A sexified Angel of Death flutters up the stairs ahead of us, and we sidestep through a nearby door.  A breeze whips up along the walkway as we pass apartment after apartment in the sleek, contemporary building.

John rings a doorbell. A gladiator answers. His white Chihuahua darts out, and busies herself with smelling my feet.  He takes a few steps out, stoops, and scoops up his precious cargo.  Which is how Shawn gets a clear view of the hand-to-sword combat going on in the back room.

The gladiator smiles, re-assumes his sentry post, then motions next door.

“Bruce is there.”

Before we can thank him, he’s returned to his ménage a lot.

And then, I’m pug watching.

***

There are times in my life when I’ve wished for more developed, intellectual thoughts to be rolling around in my noggin than what’s screaming in the fore.  And this is one of them.

Instead of reflecting on the thoughtfulness of our friends — for braving the costumed masses and dragging us away from watching Hocus Pocus in our underwear — or our host’s humor and hospitality — his complete lack of pretension — I’m thinking, I’m watching Bruce Vilanch’s pug drag her ass across the balconyIncredible.

I snap out of it, and catch then follow Andy’s concerted gaze. And there, placed just so by the television, Bruce Vilanch’s Emmy’s.

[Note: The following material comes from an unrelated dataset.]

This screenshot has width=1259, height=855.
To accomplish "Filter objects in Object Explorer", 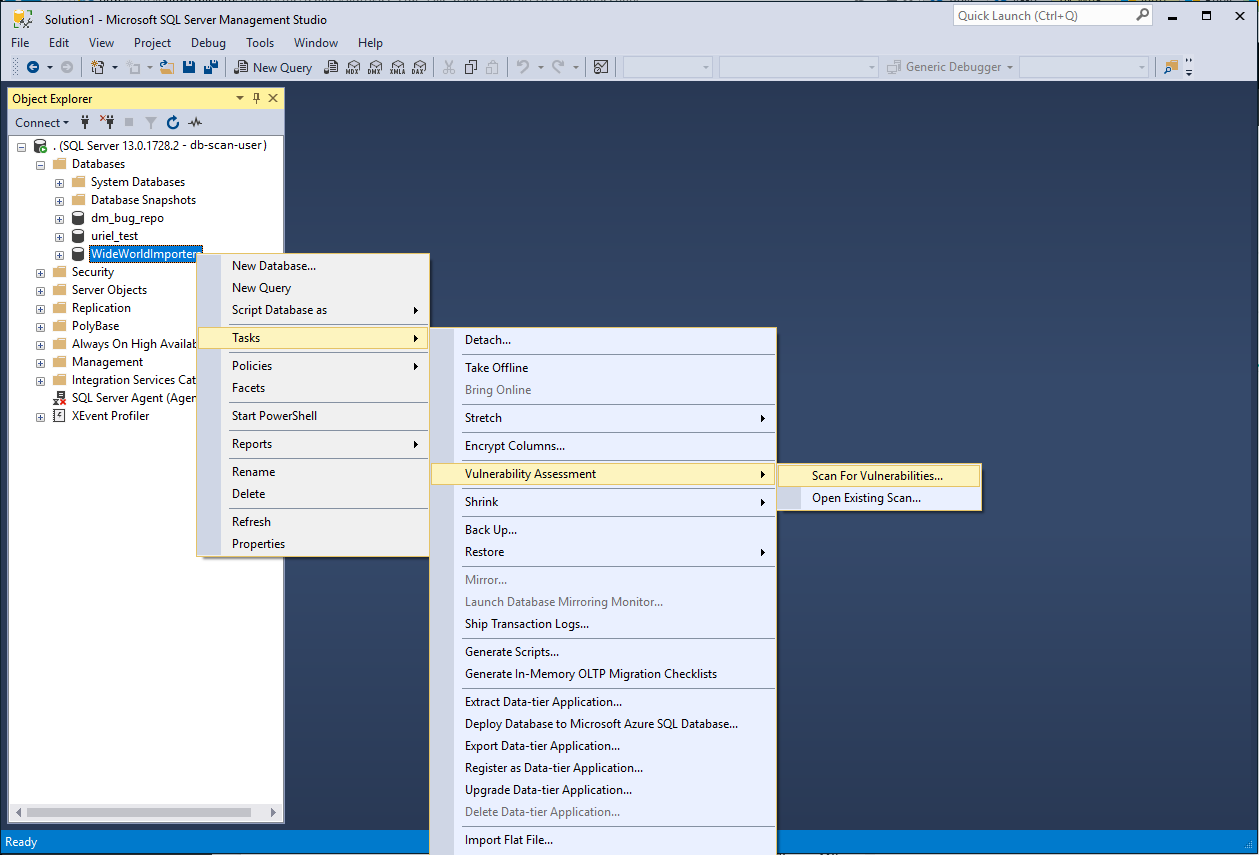I will coord(151,122).
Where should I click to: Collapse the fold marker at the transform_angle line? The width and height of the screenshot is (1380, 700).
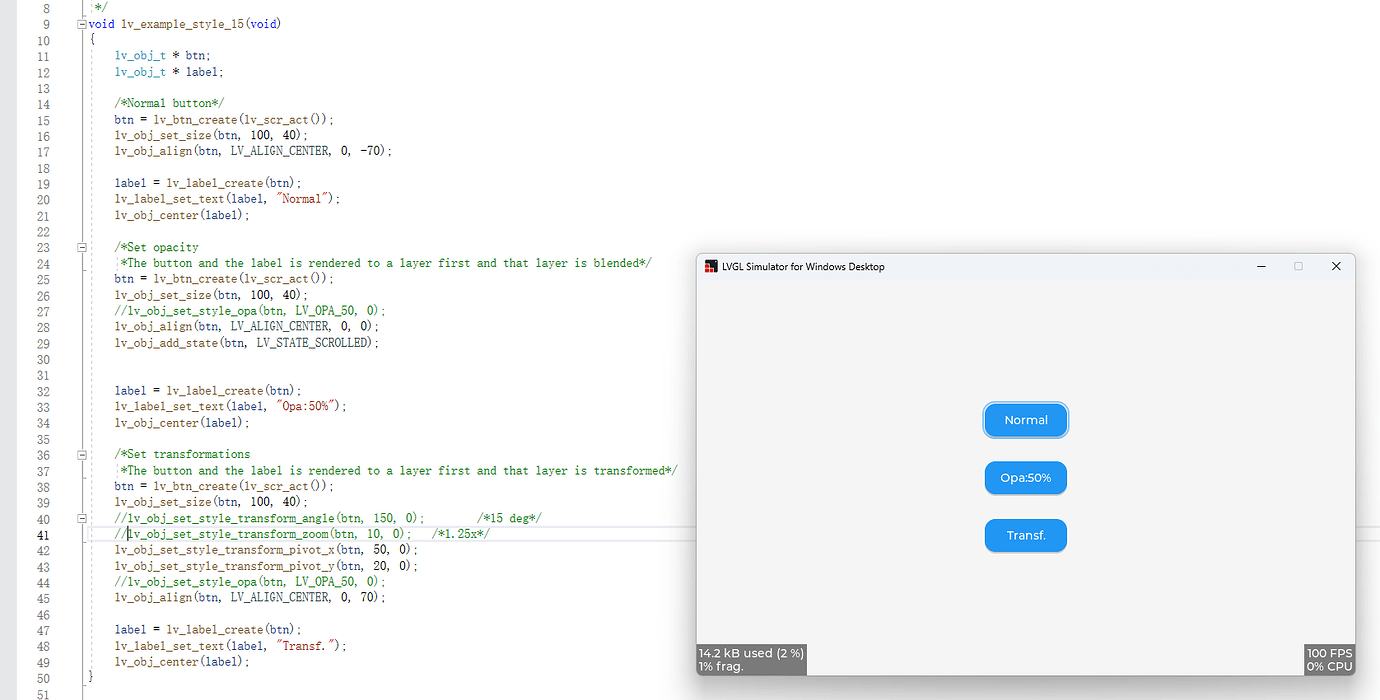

“Oh yeah, well, you know Chi Chi, right?”

I swivel back to the conversation and nod. Even if he’d asked us about a chattery dolphin that has a lion’s head and speaks in tongues, we’d nod, zombie-like.

Yes, Bruce Vilanch.

“Well, he lives over there.”

I peer over the side, toward the lighted apartment in the distance, but get distracted by a Rubix cube dancing below.

Finding Waldo...

The world is a bizarrely amazing, small place. 

***

A week later, my mind is goo.

The Merlot is dark and tastes like strawberry jam — a catalyst to wax poetic.

Faces reflecting an internal dialogue —

The laughter,

Wry smiles,

Heavy, somber eyes

The tears.

The animation.

The intimidation.

Emotion overflowing onto asphalt like a dull, constant rain.

We keep to our courses — exploring new avenues,

Detouring around construction,

Hunkering down and pushing on;

It’s all a journey,

And we’re each just one pilgrim,

Traveling.

We stare out from our table at the passing cars as conversations buzz around us. And I lend my ears all around — like hummingbirds, they swallow the lifeblood of others’ lives: the stories that make us something special.

Andy and I stare over our salads at one another, and just absorb everything.

“This is the moment we’ve been working towards.”

He smiles and nods. And the server materializes, resting our plates in ghostly quiet. I push the slightly sticky wine glass stem toward Andy’s. He meets me halfway — near the bread — and a melodic, soft ting bleeds into the surrounding chorus.

Months ago, we landed in an alien place — knew few people; had dreams of where we wanted to start building a life.

And as we peer through the candlelight, we know we’ve found it.

The answer melting into each other’s eyes.